Twenty-two years ago, a little girl was born in a hospital in a small state, the air frosty, the wind blowing, a blizzard heading their way.
I was whisked home from the hospital the next day, as the first flurries fell of what would become a three-foot springtime storm, coined the April Fools Blizzard, perhaps most fondly remembered by my mother, with a brand new baby and five additional children home from school to welcome her.
This was how I entered the world, and it’s a story I tell proudly, for absolutely no conceivable reason.
That’s how long I’ve been hanging around on this planet, scraping my knees, putting Band-Aids on, exploring my world and hiding under my blanket.
Having been born just a couple of years before Y2K, my life has been pretty centralized around the internet and the emergence of technology. I didn’t get my first iPhone until I was 16, but computers were a big part of my life since my young childhood days, filled with watching my bigger siblings play games and then morphing into the big sibling that got to play the games, but with a much smaller, less attentive audience.
I made my first Gmail account in August of 2006, promptly shooting off an email to my entire family announcing my brand new form of contacting them, and over the next few years, contact them I did.

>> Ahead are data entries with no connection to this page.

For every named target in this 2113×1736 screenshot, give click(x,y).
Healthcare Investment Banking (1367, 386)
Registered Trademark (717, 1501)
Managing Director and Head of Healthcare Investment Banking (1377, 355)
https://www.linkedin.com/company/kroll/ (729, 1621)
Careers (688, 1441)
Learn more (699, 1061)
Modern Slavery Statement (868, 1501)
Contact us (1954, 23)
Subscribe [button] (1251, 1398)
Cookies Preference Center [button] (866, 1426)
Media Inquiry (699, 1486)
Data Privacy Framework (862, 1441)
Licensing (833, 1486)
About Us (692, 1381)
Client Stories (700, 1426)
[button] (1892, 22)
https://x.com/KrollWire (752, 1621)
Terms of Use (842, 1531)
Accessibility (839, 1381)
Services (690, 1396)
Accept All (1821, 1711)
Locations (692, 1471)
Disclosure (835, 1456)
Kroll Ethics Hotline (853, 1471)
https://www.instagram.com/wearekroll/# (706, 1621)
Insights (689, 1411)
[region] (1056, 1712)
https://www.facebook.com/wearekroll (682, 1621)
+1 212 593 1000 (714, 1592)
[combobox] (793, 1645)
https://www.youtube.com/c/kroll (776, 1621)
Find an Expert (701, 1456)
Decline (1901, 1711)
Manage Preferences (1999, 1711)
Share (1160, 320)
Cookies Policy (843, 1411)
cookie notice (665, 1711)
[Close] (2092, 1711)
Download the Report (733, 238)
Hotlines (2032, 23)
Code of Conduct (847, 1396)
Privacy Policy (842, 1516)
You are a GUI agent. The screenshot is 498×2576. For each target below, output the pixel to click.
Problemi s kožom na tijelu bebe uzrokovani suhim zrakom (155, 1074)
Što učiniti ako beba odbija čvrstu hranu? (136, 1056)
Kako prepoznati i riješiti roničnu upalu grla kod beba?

With tears of laughter streaming down our faces, my sisters and I dug deep into our Gmail archives the other day, reading my diary-like emails sent to everyone and anyone who would listen.
At one point, I chanced upon a recording, something I sent out weekly (I only followed through for approximately two weeks), coined “Etti’s Update.” An early form of today’s popular podcasts, I would record myself discussing current events in my daily life, and sent it out to classmates and family. I listened to it, just the other day, laughing at what an over-sharer I was as a kid, before I realized – oh my gosh, I haven’t changed.
From my earliest days, I have been a sharer, seeking connection, reaching out in whatever form I could find.
A few years ago, I decided I wanted to change how I celebrated my birthday a little bit by doing tiny acts of kindness for others. Paying it forward at a Starbucks, leaving a post-it note with some cash at an MTA machine, or just simply leaving an encouraging note somewhere I knew people would need to see it. It’s so easy to become unhappy on your birthday, looking at the marking of time as a reminder at how little you’ve progressed, or how quickly the years are going by. Changing the perspective has reminded me that a birthday is simply a reminder that I am lucky to be alive in this world for another year, and I have further opportunity to bring joy to others.
As a spiritual person, I do use this day to look inwards, to give extra attention to the important things, to use it as a time to reflect on the year past, and make stronger resolutions and goals for the year ahead.
I’m obviously thrilled to accept the sweet gifts and lovely messages from my friends and family.
Yet, like I previously said on this blog, the key to my happiness is remembering that it doesn’t end with me.
Reaching outward, just like my emails from my childhood show that I have always naturally done, is what brings this day to its completion.
Remembering that we live in this great big world, filled with humans that are more similar to us than different, a world ripe with the opportunity for connection, for smiles, for kind words shared – this is how I like to celebrate being alive.
Remembering that no matter what language we speak, what country we were born in, what food we prefer, we all know what loneliness is, what love is, we all have dreams and aspirations, we all can recognize a smile and an open heart.
So, in honor of my twenty-two years, I’ll be working on giving back towards twenty-two people, in whichever way I can, if that just means listening to someone for another moment, or helping someone with their stroller, or smiling at a stranger, or sending a heartfelt message to a friend.
Twenty-two years ago, I joined the mass of humanity on this earth, and I’ve spent nearly every day since talking and letting my voice be heard.
I don’t intend on quieting down any time soon, but I hope to channel all that sharing and be able to continue using this blog as a way to connect with all those who read.
I think 8-year-old me would be pretty darn proud.